*** Provided data

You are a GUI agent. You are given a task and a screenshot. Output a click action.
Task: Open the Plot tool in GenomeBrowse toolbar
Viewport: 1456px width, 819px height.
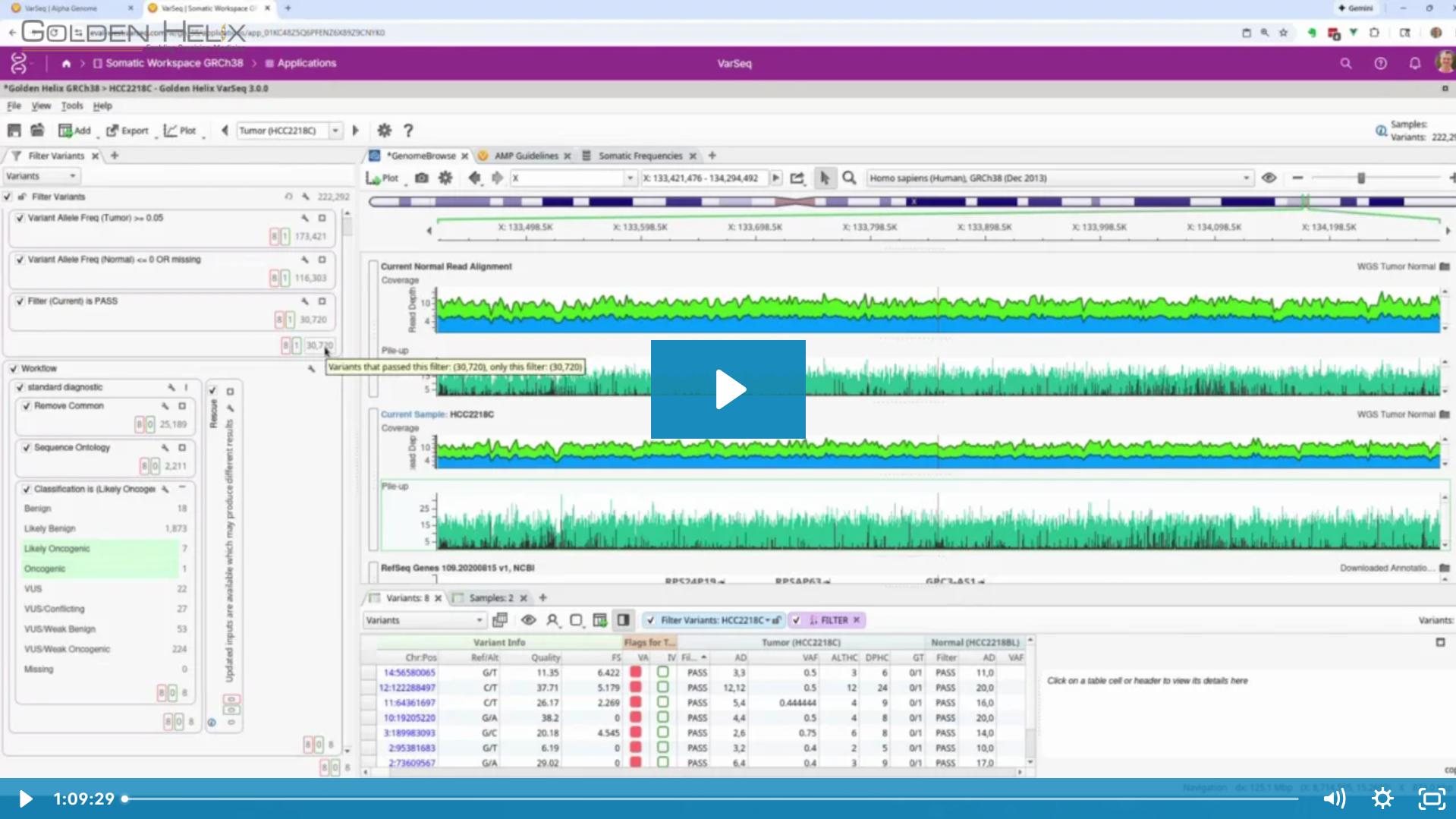click(387, 178)
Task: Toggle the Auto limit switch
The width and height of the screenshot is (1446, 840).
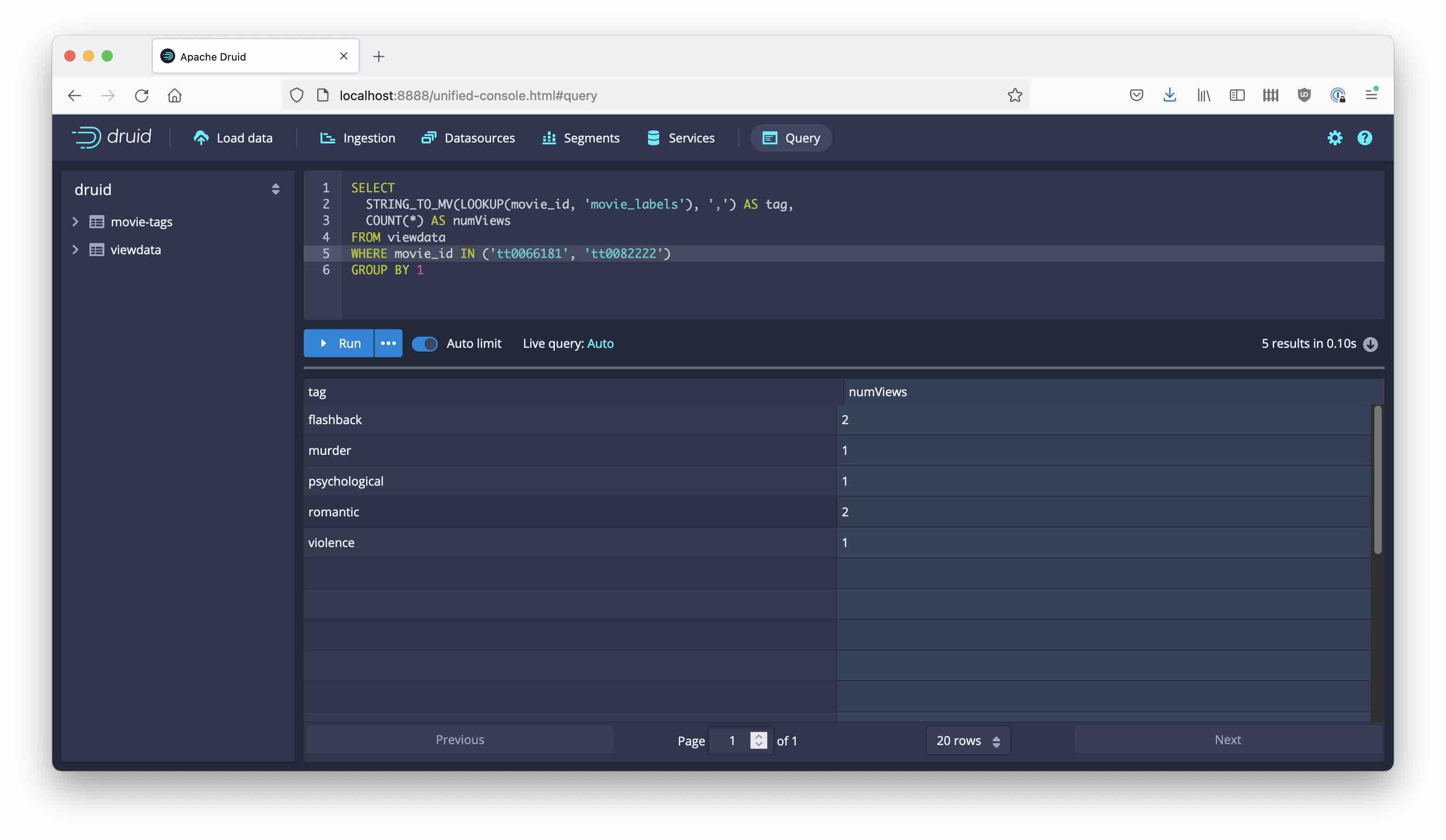Action: coord(424,344)
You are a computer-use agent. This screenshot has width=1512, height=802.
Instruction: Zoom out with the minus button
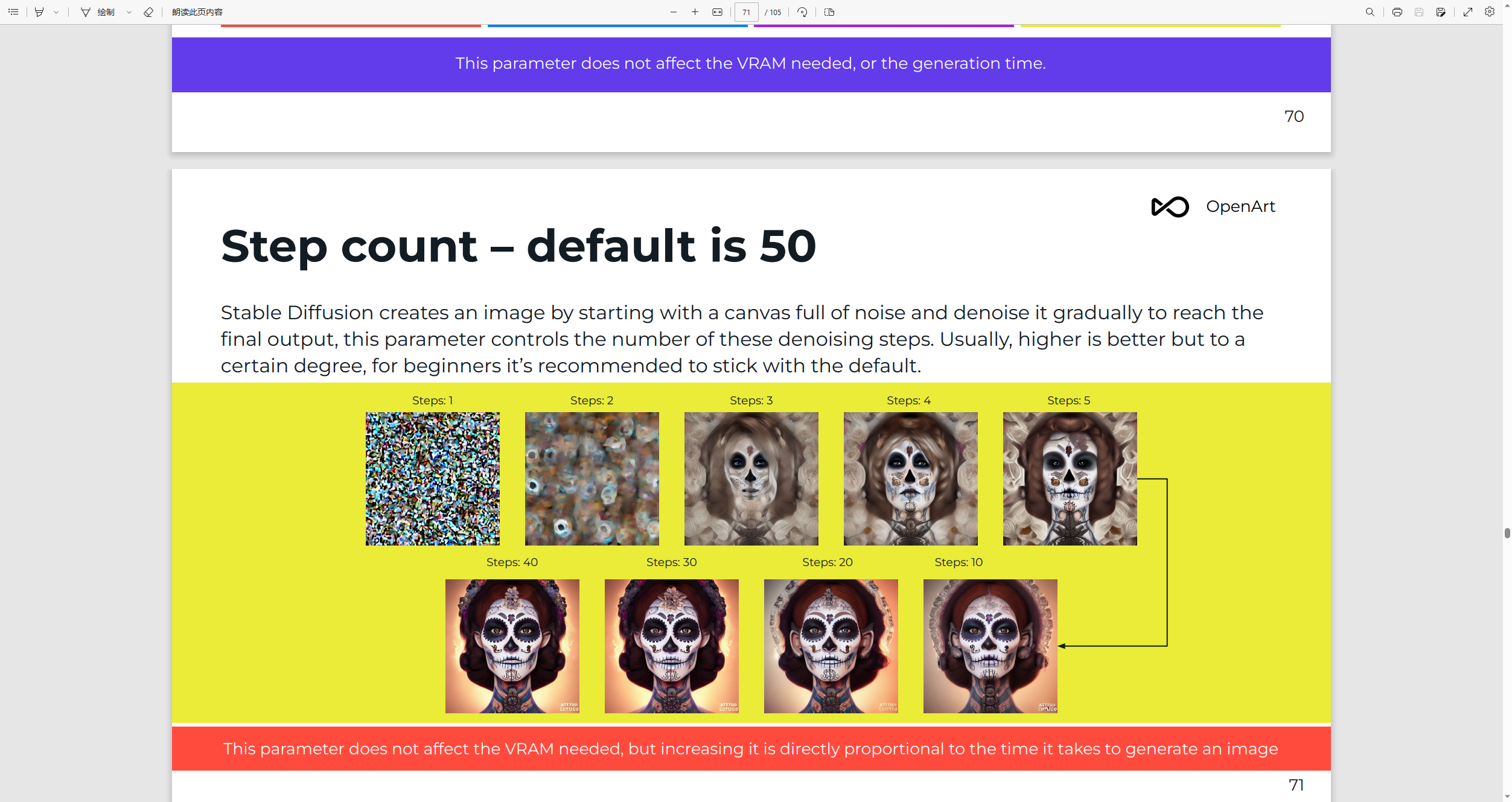click(674, 12)
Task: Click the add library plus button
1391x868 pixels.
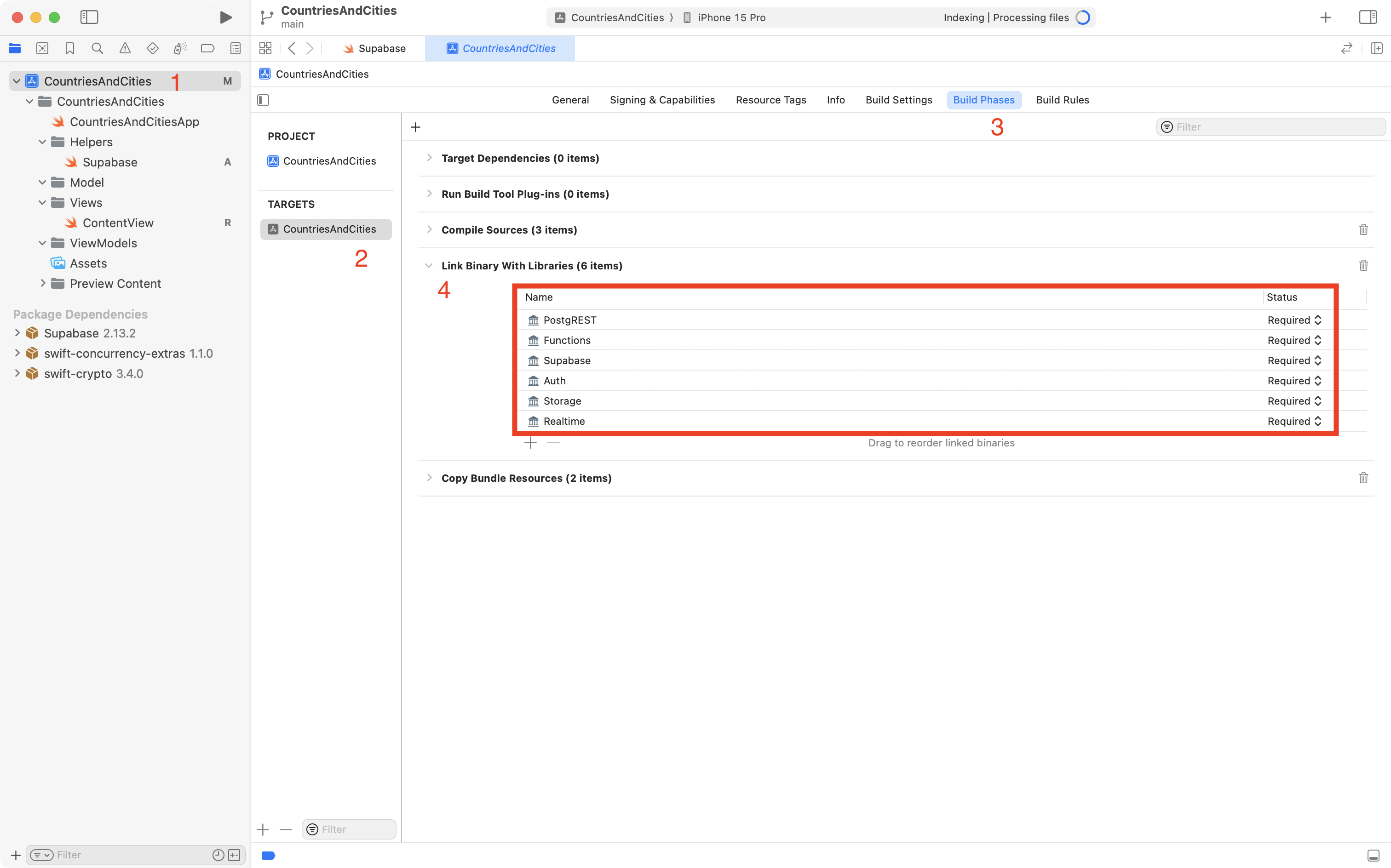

******

**Activity**
Copy each line of the records that contains the word "agent".

**Response for this exercise**
You are a GUI agent. You are given a task and a screenshot. Output a click action.
You are a computer-use agent. This screenshot has width=1512, height=802.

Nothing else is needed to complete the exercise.